La ofensiva neoliberal contra la universidad pública no es un fenómeno aislado. Forma parte de una estrategia global que busca convertir derechos en mercancías y ciudadanos en consumidores. La lógica del mercado penetra en la educación como lo ha hecho en la sanidad, la vivienda o las pensiones. Se nos dice que la competencia mejora la calidad, pero lo que realmente produce es exclusión. Se nos promete libertad de elección, pero lo que se garantiza es la libertad de negocio. La universidad privada florece porque se alimenta de la debilidad de la pública, y esa debilidad no es casual: es el resultado de políticas deliberadas que recortan presupuestos, precarizan plantillas y degradan infraestructuras.

La universidad pública es mucho más que un espacio de formación. Es un lugar de encuentro interclasista, un laboratorio de pensamiento crítico, un motor de cohesión social. Allí se cruzan trayectorias vitales que de otro modo nunca se encontrarían. Allí se cuestionan dogmas, se ensayan alternativas, se construye ciudadanía. Convertirla en un negocio es amputar su dimensión emancipadora y reducirla a un servicio de élite. La barbarie neoliberal no se mide solo en cifras de déficit o en ranking internacionales: se mide en el silencio de las aulas vacías, en el talento que emigra, en la desigualdad que se perpetúa.

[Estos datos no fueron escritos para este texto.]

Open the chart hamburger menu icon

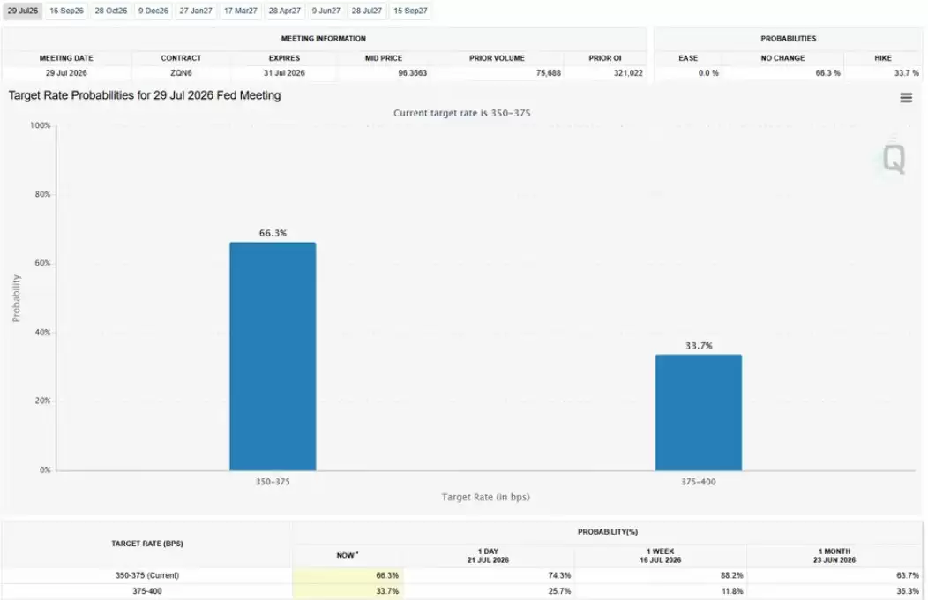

La conclusión no admite matices: sin universidad pública no hay igualdad, no hay democracia, no hay futuro. Defenderla no es una opción ideológica, es una obligación colectiva. Cada recorte, cada máster convertido en peaje, cada universidad pública que se hunde, es un paso más hacia una sociedad donde el saber se compra y la ignorancia se reparte.

Pero no basta con la denuncia. Es hora de la acción. La defensa de la universidad pública exige movilización social, exige que estudiantes, profesorado y ciudadanía se unan en una misma voz contra la mercantilización del conocimiento. Exige que recordemos que las aulas no son negocios, que el saber no es mercancía, que la educación es un derecho conquistado con décadas de lucha y que solo se mantendrá vivo si lo defendemos con la misma fuerza.

La barbarie neoliberal avanza cuando nos resignamos. La resistencia comienza cuando decimos basta. Y hoy, frente a la amenaza de convertir la universidad en un mercado de élites, debemos levantar la bandera de lo público como último bastión de la democracia. Porque sin universidad pública no habrá futuro digno, y ese futuro depende de que lo defendamos aquí y ahora.